ACTIVITY
Return the entries below in full. Keep every word as it is.

INFORMATION PROVIDED
◆ ◆ ◆ ◆ ◆

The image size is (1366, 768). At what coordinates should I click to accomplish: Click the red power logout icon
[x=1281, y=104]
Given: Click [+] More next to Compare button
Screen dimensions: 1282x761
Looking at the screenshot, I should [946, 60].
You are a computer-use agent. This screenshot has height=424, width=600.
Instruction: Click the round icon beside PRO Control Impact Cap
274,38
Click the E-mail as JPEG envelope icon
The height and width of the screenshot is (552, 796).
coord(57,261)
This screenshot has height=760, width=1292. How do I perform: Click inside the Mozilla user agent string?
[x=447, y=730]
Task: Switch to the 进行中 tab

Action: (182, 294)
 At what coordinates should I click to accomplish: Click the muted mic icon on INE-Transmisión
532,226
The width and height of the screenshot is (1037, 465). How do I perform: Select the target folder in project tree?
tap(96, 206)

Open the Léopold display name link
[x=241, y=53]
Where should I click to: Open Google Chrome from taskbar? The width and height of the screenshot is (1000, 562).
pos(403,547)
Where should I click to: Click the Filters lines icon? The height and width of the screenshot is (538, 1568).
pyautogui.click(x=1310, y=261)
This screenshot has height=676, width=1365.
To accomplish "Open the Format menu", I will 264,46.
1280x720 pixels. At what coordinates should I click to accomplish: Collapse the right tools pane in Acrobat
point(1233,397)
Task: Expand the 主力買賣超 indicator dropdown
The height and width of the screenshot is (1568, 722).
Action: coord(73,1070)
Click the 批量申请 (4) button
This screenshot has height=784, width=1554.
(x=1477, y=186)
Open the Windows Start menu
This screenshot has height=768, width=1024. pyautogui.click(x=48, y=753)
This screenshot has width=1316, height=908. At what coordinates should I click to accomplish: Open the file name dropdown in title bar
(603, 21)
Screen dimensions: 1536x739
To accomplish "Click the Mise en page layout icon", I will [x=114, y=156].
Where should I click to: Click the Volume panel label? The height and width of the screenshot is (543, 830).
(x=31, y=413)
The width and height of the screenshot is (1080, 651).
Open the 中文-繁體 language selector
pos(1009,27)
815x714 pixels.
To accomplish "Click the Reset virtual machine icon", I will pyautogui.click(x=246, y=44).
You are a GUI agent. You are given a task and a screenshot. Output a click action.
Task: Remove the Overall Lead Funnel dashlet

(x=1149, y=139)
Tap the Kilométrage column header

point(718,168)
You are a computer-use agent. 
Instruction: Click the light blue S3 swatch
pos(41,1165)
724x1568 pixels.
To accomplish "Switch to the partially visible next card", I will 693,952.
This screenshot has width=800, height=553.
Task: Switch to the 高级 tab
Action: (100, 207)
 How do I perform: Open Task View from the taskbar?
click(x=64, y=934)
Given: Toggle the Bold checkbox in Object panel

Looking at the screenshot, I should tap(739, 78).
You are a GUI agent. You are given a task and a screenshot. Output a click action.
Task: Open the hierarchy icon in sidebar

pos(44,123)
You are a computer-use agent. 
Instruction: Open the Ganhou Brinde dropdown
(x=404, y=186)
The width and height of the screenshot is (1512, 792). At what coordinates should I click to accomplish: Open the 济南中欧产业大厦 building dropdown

◆ ◆ ◆ ◆ ◆

SOLUTION FOR THIS TASK
The image size is (1366, 768). At what coordinates should I click to accomplish: Click the red power logout icon
[x=1281, y=104]
Given: Click [+] More next to Compare button
Screen dimensions: 1282x761
Looking at the screenshot, I should [946, 60].
You are a computer-use agent. This screenshot has height=424, width=600.
Instruction: Click the round icon beside PRO Control Impact Cap
274,38
Click the E-mail as JPEG envelope icon
The height and width of the screenshot is (552, 796).
coord(57,261)
This screenshot has height=760, width=1292. How do I perform: Click inside the Mozilla user agent string?
[x=447, y=730]
Task: Switch to the 进行中 tab

Action: (182, 294)
 At what coordinates should I click to accomplish: Click the muted mic icon on INE-Transmisión
532,226
The width and height of the screenshot is (1037, 465). How do I perform: Select the target folder in project tree?
tap(96, 206)

Open the Léopold display name link
[x=241, y=53]
Where should I click to: Open Google Chrome from taskbar? The width and height of the screenshot is (1000, 562).
pos(403,547)
Where should I click to: Click the Filters lines icon? The height and width of the screenshot is (538, 1568).
pyautogui.click(x=1310, y=261)
This screenshot has height=676, width=1365.
To accomplish "Open the Format menu", I will 264,46.
1280x720 pixels. At what coordinates should I click to accomplish: Collapse the right tools pane in Acrobat
point(1233,397)
Task: Expand the 主力買賣超 indicator dropdown
The height and width of the screenshot is (1568, 722).
Action: coord(73,1070)
Click the 批量申请 (4) button
This screenshot has height=784, width=1554.
(x=1477, y=186)
Open the Windows Start menu
This screenshot has height=768, width=1024. pyautogui.click(x=48, y=753)
This screenshot has width=1316, height=908. At what coordinates should I click to accomplish: Open the file name dropdown in title bar
(603, 21)
Screen dimensions: 1536x739
To accomplish "Click the Mise en page layout icon", I will [x=114, y=156].
Where should I click to: Click the Volume panel label? The height and width of the screenshot is (543, 830).
(x=31, y=413)
The width and height of the screenshot is (1080, 651).
Open the 中文-繁體 language selector
pos(1009,27)
815x714 pixels.
To accomplish "Click the Reset virtual machine icon", I will pyautogui.click(x=246, y=44).
You are a GUI agent. You are given a task and a screenshot. Output a click action.
Task: Remove the Overall Lead Funnel dashlet

(x=1149, y=139)
Tap the Kilométrage column header

point(718,168)
You are a computer-use agent. 
Instruction: Click the light blue S3 swatch
pos(41,1165)
724x1568 pixels.
To accomplish "Switch to the partially visible next card", I will 693,952.
This screenshot has width=800, height=553.
Task: Switch to the 高级 tab
Action: (100, 207)
 How do I perform: Open Task View from the taskbar?
click(x=64, y=934)
Given: Toggle the Bold checkbox in Object panel

Looking at the screenshot, I should tap(739, 78).
You are a GUI agent. You are given a task and a screenshot. Output a click action.
Task: Open the hierarchy icon in sidebar

pos(44,123)
You are a computer-use agent. 
Instruction: Open the Ganhou Brinde dropdown
(x=404, y=186)
The width and height of the screenshot is (1512, 792). At what coordinates should I click to accomplish: Open the 济南中欧产业大厦 building dropdown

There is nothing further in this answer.